In 1804 he opposed Godoy's Cédula de la Caja de Consolidación. This order was the equivalent of disentailment of the church because it ordered the transfer of income from the religious estates and foundations to the government. In 1805 and 1807 he forwarded two other reports to the king.
Bishop of Michoacán
In 1807 he traveled to Spain to seek his habilitation, since his status as an illegitimate child prohibited his promotion to the higher levels of the ecclesiastical hierarchy. He returned to New Spain in the position of vicar general.
In 1810 the Regency (the Spanish government fighting the French invasion) named him bishop-elect of Michoacán. He took over the diocese before the arrival of the pontifical bull confirming his position. The pope did not approve his nomination, and thus the bull never arrived.
During the insurrection against Spain
He strongly and energetically opposed the movement for Mexican independence from Spain. He had been, however, a friend of Father Miguel Hidalgo y Costilla, leader of the Revolutionary army that began in 1810, and he sought the friendship of members of the revolutionary juntas of Valladolid and San Miguel el Grande.
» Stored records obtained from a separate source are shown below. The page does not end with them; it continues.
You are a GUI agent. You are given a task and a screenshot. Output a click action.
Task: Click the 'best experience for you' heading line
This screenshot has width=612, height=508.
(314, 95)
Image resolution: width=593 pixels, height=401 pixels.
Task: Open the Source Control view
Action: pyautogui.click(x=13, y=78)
Still, on 24 September 1810, Abad y Queipo published the decree excommunicating insurgents Hidalgo y Costilla, Ignacio Allende, Juan Aldama and Mariano Abasolo for "disturbances of the public order, corrupting the public, sacrilege [and] perjury", according to the canon Siquis suadente Diabolo. The insurgents disputed the legality of the excommunication, based on the lack of papal approval of Abad y Queipo's appointment.
In 1815 Abad y Queipo sent another report to the king (Ferdinand VII now), denouncing the mistakes of Viceroy Félix María Calleja and the lack of prudence of Lardizábal, minister of the Indies. After this he was recalled to Spain, on the pretext of giving information about the independence movement, but really to respond to the complaints against him concerning his "liberal and beneficent ideas in favor of the Americas and their inhabitants".
Return to Spain
He obtained an interview with Ferdinand VII, who not only pardoned him, but named him Minister of Grace and Justice in the royal government. This occurred on 24 June 1816, but on 27 June the Inquisition brought its case again, accusing Abad y Queipo of being a friend of the insurgents, living an irreligious life, and holding revolutionary ideas. He was imprisoned two months in the jail of the Inquisition.
The Spanish revolution of 1820 designated him a member of the provisional junta, charged with overseeing the conduct of King Ferdinand. Later he was a deputy to the Cortes for the province of Asturias. Even later he was named bishop of Tortosa, but once again the papal bull confirming his position did not arrive.
In 1824 came the absolutist reaction, after Ferdinand was again restored to the throne. Abad y Queipo was now old and deaf, but he was imprisoned again, this time in the monastery of Sisla, in Toledo. He died a prisoner in 1824.
Many of his writings were published in Semanario Político y Literario (Political and Literary Seminar) and in Observador de la República Mexicana (Observer of the Mexican Republic). The Colección de escritos más importantes (Collection of the Most Important Writings) was published in Mexico City in 1813. His "Testamento político" ("Political Testament") was published in the Historia of Lucas Alamán.